Given passage:
• • • • • • •
Guilherme Posser da Costa was born on 18 May 1953 in São Tomé, the main city of then-Portuguese São Tomé and Príncipe. He studied law at the University of Coimbra in Portugal, specializing in legal science; he graduated in June 1978. He is married and has three children.

Posser da Costa pursued a political career in the Movement for the Liberation of Sao Tome and Principe/Social Democratic Party (MLSTP/PSD), which was the sole legal party until the introduction of a multiparty system in 1991. He has held the parliamentary functions of deputy and vice-president of the National Assembly. Within the Ministry of Foreign Affairs, Posser da Costa served as Director of Political Affairs, Secretary of State and then Minister on three occasions: from 1987 to 1988, 1990 to 1991, and 1994 to 1996. He has also been Ambassador Extraordinary and Plenipotentiary to Belgium, France, Germany, the Netherlands, Sweden, the European Community, and the Food and Agriculture Organization. He was Prime Minister from 5 January 1999 to 26 September 2001.

In early November 2004, Posser da Costa allegedly damaged the office of Attorney General Adelino Pereira in an attack. Pereira said this was due to an investigation regarding embezzlement of aid funds and ordered Posser da Costa's arrest. Due to the alleged attack, Posser da Costa resigned from parliament on 15 February 2005, just before his parliamentary immunity was to be removed. On 18 March 2005, he received a two-year suspended sentence for damaging Pereira's office and "insulting public authority"; he was also required to pay compensation. For his part, Posser da Costa said that Pereira had falsely accused him of being involved in the embezzlement of aid funds, and that he had only been a witness in that case, not a suspect.
• • • • • • •
(Collected data records)
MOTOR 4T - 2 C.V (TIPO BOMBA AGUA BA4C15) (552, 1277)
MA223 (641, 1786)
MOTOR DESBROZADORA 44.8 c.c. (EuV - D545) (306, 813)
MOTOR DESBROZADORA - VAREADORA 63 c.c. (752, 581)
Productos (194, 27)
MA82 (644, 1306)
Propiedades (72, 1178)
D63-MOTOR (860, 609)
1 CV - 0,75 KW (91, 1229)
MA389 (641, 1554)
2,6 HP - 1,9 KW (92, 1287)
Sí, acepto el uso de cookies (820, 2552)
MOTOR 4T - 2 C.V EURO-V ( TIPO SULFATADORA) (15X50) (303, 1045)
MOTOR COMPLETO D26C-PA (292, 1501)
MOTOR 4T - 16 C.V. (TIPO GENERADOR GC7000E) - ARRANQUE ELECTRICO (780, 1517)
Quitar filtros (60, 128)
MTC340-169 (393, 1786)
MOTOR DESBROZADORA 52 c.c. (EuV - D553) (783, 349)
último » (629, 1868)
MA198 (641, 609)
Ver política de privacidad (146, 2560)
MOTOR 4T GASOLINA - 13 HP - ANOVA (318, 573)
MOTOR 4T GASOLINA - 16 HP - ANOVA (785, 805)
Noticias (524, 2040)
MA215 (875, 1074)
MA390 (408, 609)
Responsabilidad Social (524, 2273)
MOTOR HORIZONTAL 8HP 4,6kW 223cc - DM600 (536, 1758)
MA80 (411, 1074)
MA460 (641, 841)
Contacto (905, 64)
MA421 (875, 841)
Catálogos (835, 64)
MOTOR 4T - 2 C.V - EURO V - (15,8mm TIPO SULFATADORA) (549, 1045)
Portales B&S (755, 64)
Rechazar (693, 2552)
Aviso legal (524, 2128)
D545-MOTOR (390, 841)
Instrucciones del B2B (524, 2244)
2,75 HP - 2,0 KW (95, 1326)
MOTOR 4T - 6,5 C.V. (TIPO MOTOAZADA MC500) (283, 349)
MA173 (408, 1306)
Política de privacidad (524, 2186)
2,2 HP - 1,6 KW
• • • • • • •
Exercises:
(a) In the passage about Guilherme Posser da Costa, when did he graduate from the University of Coimbra?
(b) Return everything in the passage about Guilherme Posser da Costa from "Posser da Costa pursued" down to "26 September 2001.".
(c) List every country or organization to which the passage about Guilherme Posser da Costa says he served as Ambassador Extraordinary and Plenipotentiary.

Exercise results:
(a) In June 1978.

(b)
Posser da Costa pursued a political career in the Movement for the Liberation of Sao Tome and Principe/Social Democratic Party (MLSTP/PSD), which was the sole legal party until the introduction of a multiparty system in 1991. He has held the parliamentary functions of deputy and vice-president of the National Assembly. Within the Ministry of Foreign Affairs, Posser da Costa served as Director of Political Affairs, Secretary of State and then Minister on three occasions: from 1987 to 1988, 1990 to 1991, and 1994 to 1996. He has also been Ambassador Extraordinary and Plenipotentiary to Belgium, France, Germany, the Netherlands, Sweden, the European Community, and the Food and Agriculture Organization. He was Prime Minister from 5 January 1999 to 26 September 2001.

(c) Belgium, France, Germany, the Netherlands, Sweden, the European Community, the Food and Agriculture Organization